**Exercise instructions:** Restate the full set of records exactly, word for word.
+---+
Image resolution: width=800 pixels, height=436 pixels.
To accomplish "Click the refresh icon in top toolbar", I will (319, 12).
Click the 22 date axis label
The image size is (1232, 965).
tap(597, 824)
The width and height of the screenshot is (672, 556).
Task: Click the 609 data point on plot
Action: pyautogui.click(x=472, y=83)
+---+
**Final answer:**
Image resolution: width=800 pixels, height=436 pixels.
To accomplish "Click the refresh icon in top toolbar", I will (319, 12).
Click the 22 date axis label
The image size is (1232, 965).
tap(597, 824)
The width and height of the screenshot is (672, 556).
Task: Click the 609 data point on plot
Action: pyautogui.click(x=472, y=83)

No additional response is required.